Raw data -
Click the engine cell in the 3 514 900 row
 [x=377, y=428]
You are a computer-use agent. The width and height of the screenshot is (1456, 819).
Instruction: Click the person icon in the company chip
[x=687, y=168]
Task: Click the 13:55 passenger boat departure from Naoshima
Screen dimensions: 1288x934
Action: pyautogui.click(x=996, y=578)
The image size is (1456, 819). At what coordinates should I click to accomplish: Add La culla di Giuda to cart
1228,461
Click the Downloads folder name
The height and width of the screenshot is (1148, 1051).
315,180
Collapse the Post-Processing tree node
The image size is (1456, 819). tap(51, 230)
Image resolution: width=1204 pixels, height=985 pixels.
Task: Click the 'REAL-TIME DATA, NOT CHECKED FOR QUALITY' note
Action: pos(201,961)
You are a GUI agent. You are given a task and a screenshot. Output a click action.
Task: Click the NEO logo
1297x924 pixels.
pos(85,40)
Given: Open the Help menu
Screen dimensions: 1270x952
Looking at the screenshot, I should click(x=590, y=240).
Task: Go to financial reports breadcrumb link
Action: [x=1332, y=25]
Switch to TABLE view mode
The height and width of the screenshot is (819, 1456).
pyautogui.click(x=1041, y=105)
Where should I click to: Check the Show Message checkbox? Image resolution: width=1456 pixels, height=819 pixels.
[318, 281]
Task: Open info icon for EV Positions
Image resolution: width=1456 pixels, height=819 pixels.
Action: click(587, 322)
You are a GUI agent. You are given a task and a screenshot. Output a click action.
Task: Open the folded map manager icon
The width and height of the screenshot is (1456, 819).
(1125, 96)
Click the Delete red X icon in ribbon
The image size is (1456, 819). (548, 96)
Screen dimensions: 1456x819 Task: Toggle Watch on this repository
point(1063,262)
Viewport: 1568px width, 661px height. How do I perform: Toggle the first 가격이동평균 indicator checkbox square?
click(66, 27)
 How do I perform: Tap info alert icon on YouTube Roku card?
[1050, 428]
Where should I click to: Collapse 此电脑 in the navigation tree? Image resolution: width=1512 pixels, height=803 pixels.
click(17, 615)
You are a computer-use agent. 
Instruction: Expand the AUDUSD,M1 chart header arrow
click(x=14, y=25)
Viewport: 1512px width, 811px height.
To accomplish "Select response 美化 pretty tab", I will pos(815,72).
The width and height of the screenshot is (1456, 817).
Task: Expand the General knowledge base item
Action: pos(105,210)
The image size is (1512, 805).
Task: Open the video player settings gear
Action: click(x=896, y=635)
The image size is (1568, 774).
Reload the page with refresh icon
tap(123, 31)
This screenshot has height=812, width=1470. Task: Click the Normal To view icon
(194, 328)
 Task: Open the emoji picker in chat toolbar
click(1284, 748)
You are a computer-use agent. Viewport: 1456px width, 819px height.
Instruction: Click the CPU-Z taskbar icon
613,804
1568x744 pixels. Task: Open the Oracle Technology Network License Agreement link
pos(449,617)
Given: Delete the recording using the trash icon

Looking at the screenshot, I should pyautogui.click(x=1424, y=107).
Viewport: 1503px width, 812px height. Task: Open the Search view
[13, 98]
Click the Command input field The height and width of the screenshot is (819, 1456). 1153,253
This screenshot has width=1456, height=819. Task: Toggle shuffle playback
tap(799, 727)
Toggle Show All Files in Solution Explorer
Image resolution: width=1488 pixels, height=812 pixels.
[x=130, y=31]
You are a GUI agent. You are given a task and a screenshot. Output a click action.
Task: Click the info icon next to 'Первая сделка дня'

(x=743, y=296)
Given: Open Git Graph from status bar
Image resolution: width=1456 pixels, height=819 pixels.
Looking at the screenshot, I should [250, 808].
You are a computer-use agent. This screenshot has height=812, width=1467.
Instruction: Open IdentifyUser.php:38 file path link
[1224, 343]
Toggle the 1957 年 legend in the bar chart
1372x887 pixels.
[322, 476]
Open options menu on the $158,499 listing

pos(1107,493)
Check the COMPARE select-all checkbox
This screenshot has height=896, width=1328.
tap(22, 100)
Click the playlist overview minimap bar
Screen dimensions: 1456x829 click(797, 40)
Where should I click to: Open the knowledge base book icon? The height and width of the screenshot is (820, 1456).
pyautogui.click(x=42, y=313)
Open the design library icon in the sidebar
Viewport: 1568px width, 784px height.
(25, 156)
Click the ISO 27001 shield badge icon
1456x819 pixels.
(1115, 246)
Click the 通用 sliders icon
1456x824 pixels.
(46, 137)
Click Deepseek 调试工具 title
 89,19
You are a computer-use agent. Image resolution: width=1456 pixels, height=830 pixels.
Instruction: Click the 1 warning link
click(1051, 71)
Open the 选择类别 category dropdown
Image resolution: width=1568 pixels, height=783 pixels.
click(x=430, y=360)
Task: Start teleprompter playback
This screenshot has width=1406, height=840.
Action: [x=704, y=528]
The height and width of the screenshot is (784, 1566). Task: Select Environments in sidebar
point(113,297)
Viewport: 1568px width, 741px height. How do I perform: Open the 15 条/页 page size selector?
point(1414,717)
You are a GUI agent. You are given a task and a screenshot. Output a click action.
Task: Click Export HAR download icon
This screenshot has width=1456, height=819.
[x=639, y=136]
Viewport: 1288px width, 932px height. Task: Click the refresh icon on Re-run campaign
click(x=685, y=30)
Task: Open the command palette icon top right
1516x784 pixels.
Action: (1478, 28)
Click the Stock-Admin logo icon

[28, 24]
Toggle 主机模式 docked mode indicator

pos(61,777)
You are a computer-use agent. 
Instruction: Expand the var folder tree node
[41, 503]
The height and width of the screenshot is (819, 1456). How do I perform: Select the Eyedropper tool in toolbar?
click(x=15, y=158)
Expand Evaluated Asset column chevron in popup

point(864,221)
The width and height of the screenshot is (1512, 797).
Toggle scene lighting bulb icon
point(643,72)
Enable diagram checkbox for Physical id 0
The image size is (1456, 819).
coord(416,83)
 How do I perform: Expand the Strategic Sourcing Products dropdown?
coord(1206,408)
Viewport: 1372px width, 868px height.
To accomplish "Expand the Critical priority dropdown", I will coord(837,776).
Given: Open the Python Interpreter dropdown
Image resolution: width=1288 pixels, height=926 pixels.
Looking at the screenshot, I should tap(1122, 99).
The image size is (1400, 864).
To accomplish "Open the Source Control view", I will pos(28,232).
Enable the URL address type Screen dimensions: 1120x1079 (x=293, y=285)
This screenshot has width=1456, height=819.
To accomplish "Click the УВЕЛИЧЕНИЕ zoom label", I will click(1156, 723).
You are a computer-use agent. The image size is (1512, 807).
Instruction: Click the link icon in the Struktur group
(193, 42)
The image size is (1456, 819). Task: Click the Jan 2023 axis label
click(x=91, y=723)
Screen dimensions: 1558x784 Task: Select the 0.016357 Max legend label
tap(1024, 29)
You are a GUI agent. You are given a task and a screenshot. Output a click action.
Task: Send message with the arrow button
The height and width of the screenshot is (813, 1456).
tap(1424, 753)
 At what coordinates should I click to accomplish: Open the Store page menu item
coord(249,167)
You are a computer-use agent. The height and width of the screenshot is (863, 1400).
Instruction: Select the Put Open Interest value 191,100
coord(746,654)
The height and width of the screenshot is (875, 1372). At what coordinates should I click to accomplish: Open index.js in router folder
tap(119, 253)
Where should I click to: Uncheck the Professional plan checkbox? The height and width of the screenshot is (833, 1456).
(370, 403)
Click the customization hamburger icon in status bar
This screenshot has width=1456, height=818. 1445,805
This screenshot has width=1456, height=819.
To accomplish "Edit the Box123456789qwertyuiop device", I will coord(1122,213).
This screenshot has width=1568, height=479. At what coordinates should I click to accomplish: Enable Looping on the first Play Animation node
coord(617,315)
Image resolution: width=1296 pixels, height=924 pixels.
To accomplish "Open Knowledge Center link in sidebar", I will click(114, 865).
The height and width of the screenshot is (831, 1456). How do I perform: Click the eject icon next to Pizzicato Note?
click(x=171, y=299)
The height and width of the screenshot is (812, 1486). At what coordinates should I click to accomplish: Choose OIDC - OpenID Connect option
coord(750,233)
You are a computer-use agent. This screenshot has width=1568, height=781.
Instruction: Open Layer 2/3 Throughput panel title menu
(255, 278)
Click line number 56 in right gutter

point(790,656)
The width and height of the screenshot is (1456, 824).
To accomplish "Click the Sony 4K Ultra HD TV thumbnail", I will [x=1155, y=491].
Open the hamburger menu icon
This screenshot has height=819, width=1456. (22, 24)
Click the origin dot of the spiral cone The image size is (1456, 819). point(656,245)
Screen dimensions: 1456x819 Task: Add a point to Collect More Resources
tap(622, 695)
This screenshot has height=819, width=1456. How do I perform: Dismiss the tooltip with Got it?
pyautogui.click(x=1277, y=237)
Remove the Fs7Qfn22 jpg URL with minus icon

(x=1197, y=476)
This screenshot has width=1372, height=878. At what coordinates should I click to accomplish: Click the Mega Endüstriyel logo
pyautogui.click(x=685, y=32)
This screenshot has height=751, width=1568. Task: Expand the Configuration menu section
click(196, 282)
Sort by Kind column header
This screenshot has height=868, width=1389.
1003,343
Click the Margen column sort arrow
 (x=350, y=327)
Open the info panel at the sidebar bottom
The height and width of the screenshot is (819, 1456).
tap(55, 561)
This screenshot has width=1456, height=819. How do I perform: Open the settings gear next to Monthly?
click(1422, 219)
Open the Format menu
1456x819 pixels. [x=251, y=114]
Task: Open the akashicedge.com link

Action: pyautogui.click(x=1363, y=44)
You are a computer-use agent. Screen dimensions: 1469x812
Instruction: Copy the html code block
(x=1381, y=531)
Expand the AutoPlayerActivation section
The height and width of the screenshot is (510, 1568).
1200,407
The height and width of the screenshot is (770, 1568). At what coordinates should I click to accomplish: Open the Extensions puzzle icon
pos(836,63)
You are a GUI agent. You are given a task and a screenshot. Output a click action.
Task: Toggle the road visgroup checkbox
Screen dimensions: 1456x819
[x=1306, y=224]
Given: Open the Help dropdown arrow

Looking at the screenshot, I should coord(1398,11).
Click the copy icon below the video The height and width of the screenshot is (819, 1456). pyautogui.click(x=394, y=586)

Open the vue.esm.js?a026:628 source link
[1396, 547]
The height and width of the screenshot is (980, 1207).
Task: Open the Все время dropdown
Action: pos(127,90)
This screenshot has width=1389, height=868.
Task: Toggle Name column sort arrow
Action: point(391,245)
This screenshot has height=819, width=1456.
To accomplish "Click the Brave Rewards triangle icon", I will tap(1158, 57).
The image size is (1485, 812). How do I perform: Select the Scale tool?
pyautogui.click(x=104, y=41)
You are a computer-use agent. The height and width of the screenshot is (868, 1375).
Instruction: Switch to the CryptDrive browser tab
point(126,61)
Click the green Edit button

Aim of the exercise - Pull out each line of the records holding the string "Edit".

Reply to the exercise -
To accomplish "Edit the Box123456789qwertyuiop device", I will coord(1122,213).
Click the green Edit button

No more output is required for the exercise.